El cine (aunque también la música, la pintura, la literatura), especialmente, nos muestra cómo el hombre, en cualquier país en que hubiese nacido, sentirá de la misma manera el dolor físico o espiritual, el amor, la ingratitud, la amistad o la soledad.
Y hago esta pequeña reflexión, porque hoy quiero referirme a un excepcional director cinematográfico sueco: Ingmar Bergman.
Suecia, que posee unos 10 millones de habitantes aproximadamente, ocupa la mayor parte de la Península Escandinava, que completan Dinamarca, Noruega y Finlandia.
Es una monarquía constitucional, con un primer ministro al frente de un Consejo de Ministros. No tiene analfabetos. Creo que es un caso único en el mundo en ese aspecto. Desde el punto de vista religioso, son en su mayoría protestantes.
Pero prometí referirme al realizador sueco Ingmar Bergman. Dirigió numerosas películas y, pese a las diferencias que tenemos con su patria, en sus filmes afloran sentimientos idénticos a los que nos caracterizan como argentinos.
Nació un 14 de julio de 1918 y pasó su infancia en una pequeña ciudad provinciana donde su padre era pastor. Ya adolescente, se trasladó con su familia a Estocolmo, donde ingresó a la Universidad.
Allí comenzó a montar obras de teatro y a interesarse por la cultura universal. Al estallar la Segunda Guerra Mundial, Suecia permaneció neutral, pero no pudo quedar al margen de las atrocidades cometidas. Porque en las guerras la crueldad es casi un deber y es sabido que de ellas nadie regresa como partió.
Por eso Ingmar Bergman, sólo justificaba la guerra... a la guerra.
Y él, como muchos intelectuales de su país, se valió del arte para expresar todo el horror de la época.
Aunque su existencia transcurrió en una nación como Suecia, considerada una democracia ejemplar, se rebelaba contra la hipocresía y al conformismo de la sociedad en que vivía. Ya desde sus primeras películas muchos críticos lo acusaban de presentar la vida como una pesadilla, aunque Bergman sólo expresaba una dolorosa parte de la realidad.
Casi no hay temas que afecten a los seres humanos, que no hayan sido tratados magistralmente en sus filmes. Los problemas sociales, la experiencia religiosa, los conflictos de pareja, la vejez y la muerte son solo una parte de sus preocupaciones.
Con igual talento realizó dramas y comedias y nadie puede comparársele en la dirección de actores. Era Licenciado en Letras y en Historia del Arte y supo trasmitir como nadie el dolor de los seres humanos.
Realizó más de 50 películas, las que fueron vistas casi todas en nuestro país. Entre ellas, Juventud, divino tesoro, La fuente de la doncella (con la que ganó su primer Oscar), El silencio (cuestionada por la censura oficial), Escenas de la vida conyugal y Fanny y Alexander (por la que obtuvo otro Oscar). La última, de 2000, fue Sarabanda.

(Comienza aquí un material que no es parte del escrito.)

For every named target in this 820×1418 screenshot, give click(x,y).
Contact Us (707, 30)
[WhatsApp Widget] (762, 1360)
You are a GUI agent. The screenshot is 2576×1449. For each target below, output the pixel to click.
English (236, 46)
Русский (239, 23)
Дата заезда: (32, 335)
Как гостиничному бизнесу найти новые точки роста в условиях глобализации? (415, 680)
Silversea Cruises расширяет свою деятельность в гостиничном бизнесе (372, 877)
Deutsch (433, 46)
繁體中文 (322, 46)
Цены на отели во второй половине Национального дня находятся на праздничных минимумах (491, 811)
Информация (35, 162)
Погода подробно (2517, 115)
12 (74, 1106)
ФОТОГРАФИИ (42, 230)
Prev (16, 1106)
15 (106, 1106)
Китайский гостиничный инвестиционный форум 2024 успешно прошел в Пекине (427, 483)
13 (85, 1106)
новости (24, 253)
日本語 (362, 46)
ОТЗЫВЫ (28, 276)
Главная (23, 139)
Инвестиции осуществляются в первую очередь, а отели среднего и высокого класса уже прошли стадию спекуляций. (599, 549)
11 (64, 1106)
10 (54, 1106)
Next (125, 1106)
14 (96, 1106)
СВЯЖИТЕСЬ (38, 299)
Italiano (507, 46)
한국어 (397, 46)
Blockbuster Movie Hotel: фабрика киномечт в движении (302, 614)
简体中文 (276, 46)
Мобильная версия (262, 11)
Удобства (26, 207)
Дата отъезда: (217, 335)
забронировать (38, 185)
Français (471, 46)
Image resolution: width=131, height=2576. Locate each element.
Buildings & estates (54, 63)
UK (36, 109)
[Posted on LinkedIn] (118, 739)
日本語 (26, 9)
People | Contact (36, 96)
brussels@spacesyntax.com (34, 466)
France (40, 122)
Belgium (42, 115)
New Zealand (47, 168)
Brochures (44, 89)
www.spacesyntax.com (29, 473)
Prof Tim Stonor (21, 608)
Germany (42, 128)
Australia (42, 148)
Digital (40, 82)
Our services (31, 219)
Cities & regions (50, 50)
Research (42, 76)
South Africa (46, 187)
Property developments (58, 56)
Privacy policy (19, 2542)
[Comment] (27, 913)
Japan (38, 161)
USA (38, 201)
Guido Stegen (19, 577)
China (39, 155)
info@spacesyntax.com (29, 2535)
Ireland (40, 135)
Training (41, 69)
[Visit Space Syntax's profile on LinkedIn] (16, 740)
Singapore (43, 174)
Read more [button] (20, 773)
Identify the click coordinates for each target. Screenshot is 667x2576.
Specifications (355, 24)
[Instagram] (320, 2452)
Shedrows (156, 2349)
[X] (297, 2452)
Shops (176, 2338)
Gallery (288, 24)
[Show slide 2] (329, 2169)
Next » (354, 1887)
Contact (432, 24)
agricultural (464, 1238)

Hay una anécdota final que lo define. Un día invernal estaba a las 4 de la mañana por filmar unas tomas de la película Gritos y susurros. Esa escena necesitaba hacerla al aire libre y antes que amaneciera. Cientos de extras estaban preparados junto a todo el elenco. En ese momento, uno de los maquilladores sufrió un desmayo y tardó en recobrar el conocimiento. A los pocos minutos una ambulancia llegó al lugar de la filmación. Bergman nunca había hablado con él, pero igualmente decidió ir con la ambulancia a acompañarlo.
Horas después, el hombre ya estaba repuesto. Pero entonces había amanecido, por lo cual ese día ya no se pudo filmar, con el enorme perjuicio material que significó. A un periodista que supo de la actitud de Bergman con el maquillador y lo interrogó al respecto, el director le respondió: “La vida de un hombre es más importante que la mejor película”.
En esa respuesta estuvo implícita la noble condición humana de Ingmar Bergman.